FOR IMMEDIATE RELEASE: September 20, 2006
Judge Reinstates Nationwide Roadless Area Protections
SAN FRANCISCO – In a major victory for wildlife protection, federal Magistrate Judge Elizabeth La Porte of the Northern District of California today threw out a controversial Bush administration Roadless Rule and reinstated protections for over 58 million acres of roadless National Forests, making them off-limits to logging, road construction, and other development.
In July 2005, the Bush administration repealed the Roadless Area Conservation Rule, a Forest Service regulation implemented in 2001 by the Clinton administration, which generally prohibited logging, mining and other development of inventoried roadless land in national forests. The Bush decision eliminated protections for much of the nation's best remaining fish and wildlife habitat and sources of clean water for over 60 million Americans. Today’s ruling comes as a result of a lawsuit challenging the repeal filed by Earthjustice, representing a national coalition of 20 conservation groups including the Center for Biological Diversity (CBD).
“Today’s ruling ensures that our last unprotected pristine areas can be saved to allow habitat for wildlife and clean water,” said Peter Galvin, Conservation Director of CBD. “It takes management of public wilderness areas out of the hands of special interests and gives it back to the American people, who have made it clear they want these lands to remain intact.”
The Bush administration had put in place a cumbersome and uncertain state-by-state petition process which required governors to petition to protect their state’s roadless lands, with the final decision left to administration officials. The 2001 Roadless Area Conservation Rule was the most popular federal rule-making in history and the Bush administration’s reversal and substitute petition process was the most widely opposed rule in federal history. In 2006 more than 250,000 Americans petitioned to reinstate the 2001 roadless rule. The states of California, Oregon, New Mexico and Washington also filed suit challenging the Bush rules and the state of Montana filed legal briefs in support. Five states (Virginia, North Carolina, South Carolina, New Mexico, and California) submitted petitions for protection for all roadless areas in their states. In March 2006 Senators Maria Cantwell (D-WA) and Jeff Bingaman (D-NM) introduced federal legislation that would protect all remaining undeveloped national forest lands.
“This is a great victory for states seeking protection of their roadless areas,” said Todd Schulke, Forest Program Director for CBD, and member of the Bush administration’s Roadless Area Conservation National Advisory Committee, which was formed to evaluate state roadless petitions. “Nearly every state that petitioned under the Bush rule has requested the protection of their roadless areas and this ruling will grant that protection without the states having to continue an unnecessary, uncertain, and expensive bureaucratic process,” added Schulke.

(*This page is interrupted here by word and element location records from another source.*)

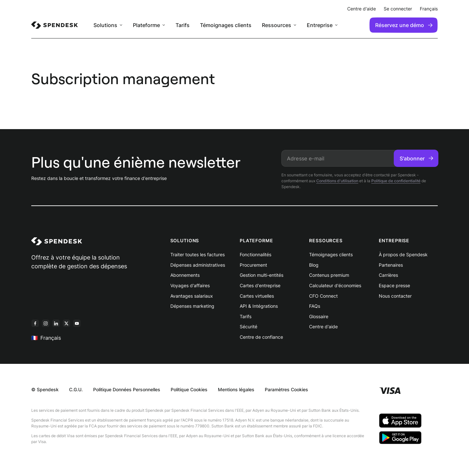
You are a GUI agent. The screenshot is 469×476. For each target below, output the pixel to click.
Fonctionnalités (255, 254)
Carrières (388, 275)
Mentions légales (236, 389)
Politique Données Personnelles (127, 389)
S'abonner (416, 158)
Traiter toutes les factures (197, 254)
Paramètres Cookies (286, 389)
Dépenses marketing (192, 306)
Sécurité (249, 326)
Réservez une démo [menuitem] (404, 25)
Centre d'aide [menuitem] (362, 8)
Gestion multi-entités (262, 275)
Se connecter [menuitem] (398, 8)
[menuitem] (54, 25)
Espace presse (394, 285)
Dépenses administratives (198, 265)
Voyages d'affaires (190, 285)
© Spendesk (45, 389)
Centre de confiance (261, 337)
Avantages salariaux (192, 296)
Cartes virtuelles (257, 296)
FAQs (315, 306)
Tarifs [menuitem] (182, 25)
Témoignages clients (331, 254)
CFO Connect (323, 296)
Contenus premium (329, 275)
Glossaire (319, 316)
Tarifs (246, 316)
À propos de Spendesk (403, 254)
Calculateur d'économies (335, 285)
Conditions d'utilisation (337, 181)
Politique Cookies (189, 389)
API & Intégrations (259, 306)
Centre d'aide (323, 326)
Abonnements (185, 275)
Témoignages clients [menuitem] (226, 25)
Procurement (253, 265)
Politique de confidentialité (396, 181)
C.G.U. (76, 389)
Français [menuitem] (429, 8)
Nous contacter (395, 296)
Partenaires (391, 265)
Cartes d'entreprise (260, 285)
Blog (314, 265)
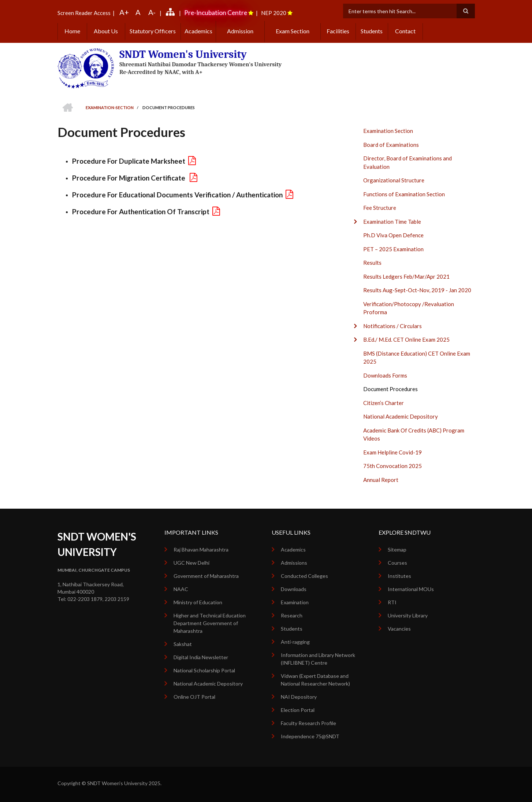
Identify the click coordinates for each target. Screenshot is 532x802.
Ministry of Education (198, 602)
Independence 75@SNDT (310, 736)
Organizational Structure (394, 180)
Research (291, 615)
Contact (405, 31)
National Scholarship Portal (204, 670)
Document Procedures (390, 389)
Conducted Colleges (304, 576)
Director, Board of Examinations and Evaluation (408, 162)
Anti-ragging (295, 642)
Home (72, 31)
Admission (240, 31)
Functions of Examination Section (404, 194)
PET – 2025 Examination (393, 249)
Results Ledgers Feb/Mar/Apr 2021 (406, 276)
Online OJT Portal (194, 697)
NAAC (181, 589)
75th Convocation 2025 (393, 466)
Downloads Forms (385, 375)
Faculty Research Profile (308, 723)
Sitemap (397, 549)
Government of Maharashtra (206, 576)
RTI (392, 602)
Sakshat (183, 644)
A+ (124, 12)
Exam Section (293, 31)
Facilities (338, 31)
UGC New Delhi (191, 562)
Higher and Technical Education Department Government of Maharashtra (209, 623)
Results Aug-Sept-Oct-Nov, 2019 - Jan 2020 (417, 290)
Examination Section (388, 131)
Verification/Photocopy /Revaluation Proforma (409, 308)
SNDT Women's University (183, 54)
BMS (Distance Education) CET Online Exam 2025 (417, 357)
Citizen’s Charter (383, 403)
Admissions (294, 562)
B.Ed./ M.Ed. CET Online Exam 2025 (406, 339)
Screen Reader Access (84, 13)
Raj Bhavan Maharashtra (201, 549)
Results (372, 263)
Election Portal (298, 710)
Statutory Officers (153, 31)
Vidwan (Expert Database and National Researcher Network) (315, 680)
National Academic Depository (401, 416)
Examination (295, 602)
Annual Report (381, 480)
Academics (198, 31)
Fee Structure (380, 208)
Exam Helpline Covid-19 (393, 452)
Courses (397, 562)
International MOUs (411, 589)
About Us (106, 31)
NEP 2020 (274, 13)
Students (372, 31)
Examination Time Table (392, 222)
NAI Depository (299, 697)
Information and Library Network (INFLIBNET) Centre (318, 659)
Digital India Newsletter (201, 657)
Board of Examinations (391, 145)
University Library (408, 615)
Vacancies (399, 628)
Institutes (399, 576)
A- (152, 12)
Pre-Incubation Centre (216, 12)
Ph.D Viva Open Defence (393, 235)
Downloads (294, 589)
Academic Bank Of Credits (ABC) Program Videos (414, 434)
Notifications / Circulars (393, 326)
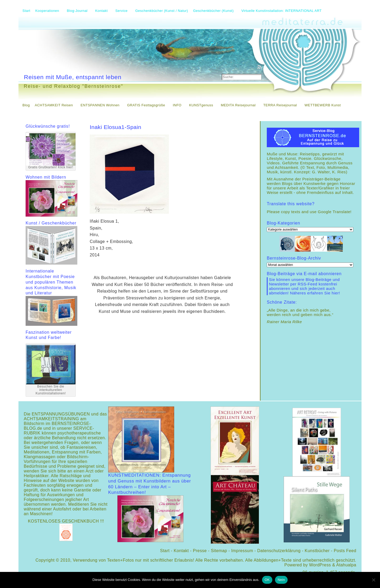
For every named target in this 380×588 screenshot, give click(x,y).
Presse (200, 551)
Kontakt (181, 551)
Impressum (242, 551)
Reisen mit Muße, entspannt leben (73, 77)
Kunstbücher (317, 551)
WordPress (320, 565)
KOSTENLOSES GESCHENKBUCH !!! (66, 521)
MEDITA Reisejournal (238, 105)
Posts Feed (345, 551)
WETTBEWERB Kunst (322, 105)
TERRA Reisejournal (280, 105)
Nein (281, 580)
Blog (26, 105)
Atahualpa (346, 565)
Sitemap (219, 551)
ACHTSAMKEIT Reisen (54, 105)
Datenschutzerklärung (279, 551)
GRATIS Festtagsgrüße (146, 105)
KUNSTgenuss (201, 105)
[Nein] (373, 580)
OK (267, 580)
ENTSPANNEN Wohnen (100, 105)
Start (165, 551)
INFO (177, 105)
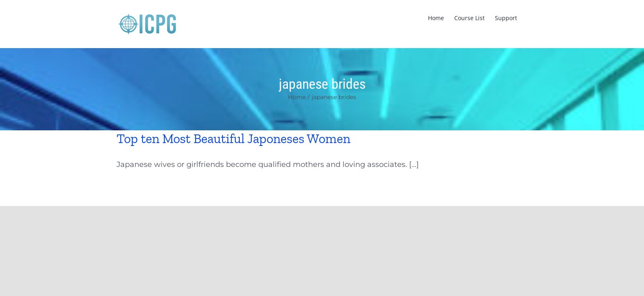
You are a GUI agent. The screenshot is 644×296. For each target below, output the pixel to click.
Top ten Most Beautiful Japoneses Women (233, 139)
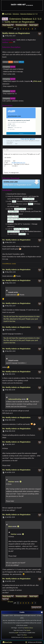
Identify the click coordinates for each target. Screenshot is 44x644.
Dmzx (31, 628)
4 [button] (26, 29)
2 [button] (21, 29)
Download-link (11, 182)
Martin (26, 628)
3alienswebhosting (15, 399)
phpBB (16, 632)
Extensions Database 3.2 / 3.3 (25, 19)
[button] (15, 29)
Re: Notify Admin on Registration (16, 240)
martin (31, 637)
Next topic (33, 25)
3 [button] (23, 29)
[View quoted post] (27, 399)
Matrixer (11, 482)
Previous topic (21, 25)
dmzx (11, 42)
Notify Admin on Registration (19, 22)
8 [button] (32, 29)
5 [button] (29, 29)
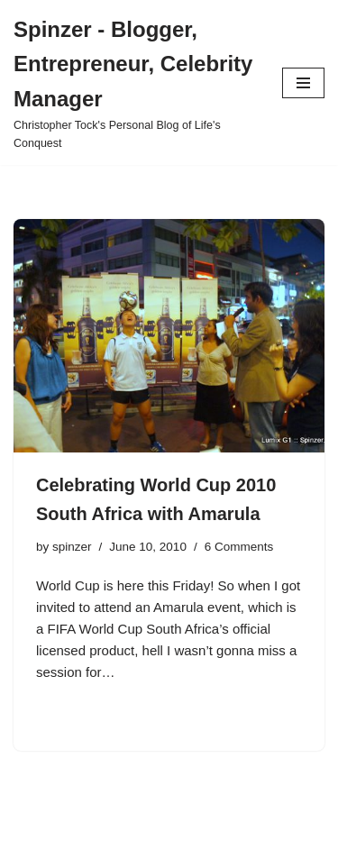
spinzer (72, 546)
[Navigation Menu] (303, 83)
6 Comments (239, 546)
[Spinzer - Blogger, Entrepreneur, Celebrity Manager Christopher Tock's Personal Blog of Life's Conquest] (134, 82)
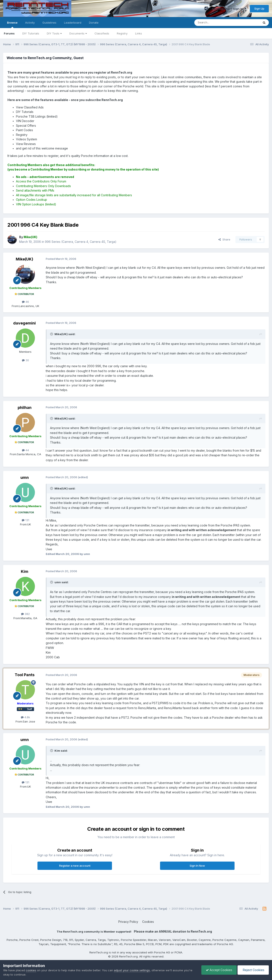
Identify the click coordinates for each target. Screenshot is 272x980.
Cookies (148, 921)
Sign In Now (197, 865)
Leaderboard (72, 22)
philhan (24, 407)
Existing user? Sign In (229, 8)
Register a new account (75, 865)
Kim (24, 571)
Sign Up (259, 8)
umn (24, 477)
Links (139, 33)
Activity (30, 22)
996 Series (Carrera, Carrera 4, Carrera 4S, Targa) (81, 242)
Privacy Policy (128, 921)
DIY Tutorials (31, 33)
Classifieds (102, 33)
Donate (94, 22)
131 (26, 520)
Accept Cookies (219, 970)
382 (25, 614)
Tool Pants (25, 675)
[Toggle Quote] (52, 334)
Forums (9, 33)
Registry (122, 33)
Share (224, 239)
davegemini (24, 323)
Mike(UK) (24, 259)
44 (26, 450)
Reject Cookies (253, 970)
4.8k (26, 717)
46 (26, 302)
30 (26, 360)
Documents (78, 33)
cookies (31, 970)
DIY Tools (54, 33)
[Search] (216, 22)
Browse (12, 24)
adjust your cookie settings (132, 970)
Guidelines (49, 22)
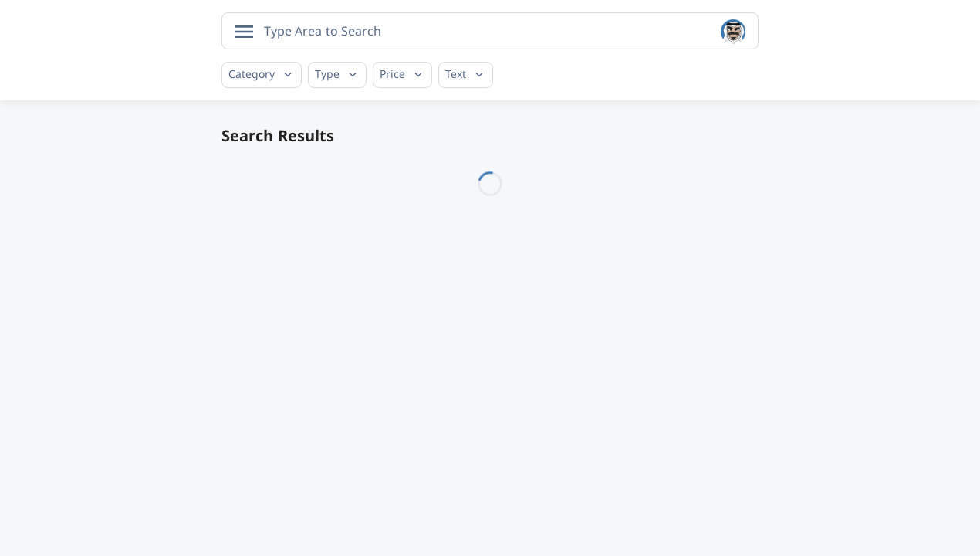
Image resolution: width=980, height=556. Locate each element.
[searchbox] (326, 31)
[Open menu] (244, 32)
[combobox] (490, 31)
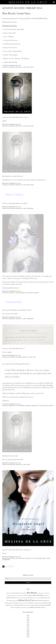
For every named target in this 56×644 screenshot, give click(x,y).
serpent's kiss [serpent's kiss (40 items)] (9, 605)
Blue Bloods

Despite their ecological importance, at least 2.8 million acres of inventoried roadless areas on Forest Service lands have been lost to road construction over the last 20 years. Another 34.3 million acres of inventoried roadless areas on public lands were vulnerable to road construction and other degradation under Bush administration regulations.
Roadless area protection is especially important in the southwestern U.S. and southern California, where there are numerous pristine watersheds and endangered species habitats in roadless areas at risk. Of the 11.2 million acres of Forest Service lands in Arizona and 9.3 million acres in New Mexico, almost 1.2 million acres and 1.6 million acres are roadless, respectively. Many of these lands are significant habitat for imperiled species: in 2001 CBD published a scientific report demonstrating that roadless areas provide the last refuge for numerous imperiled western native trout species, such as the Gila trout, greenback cutthroat trout, bull trout, westslope cutthroat trout, and Colorado River cutthroat trout. In southern California, Morrell Canyon, a beautiful, biologically diverse, oak-filled canyon in the Santa Ana Mountains of the Cleveland National Forest is at risk of being flooded and destroyed by a proposed hydropower dam and reservoir in this roadless area.
Judge La Porte barred the Forest Service from any further actions, such as logging in roadless areas, which would violate the Clinton roadless rule. Judge La Porte ruled that the Bush administration violated the Endangered Species Act and the National Environmental Policy Act by repealing the 2001 roadless protections without analyzing the environmental impacts or the effects on federally protected species.
“Americans do not want to see their last untouched forests and pristine wildlife habitat trashed by logging and mining,” said Galvin. “These are the nation’s premiere hunting, fishing, and hiking areas.”
The Center for Biological Diversity is a non-profit conservation organization with more than 25,000 members dedicated to the protection of imperiled species and habitat.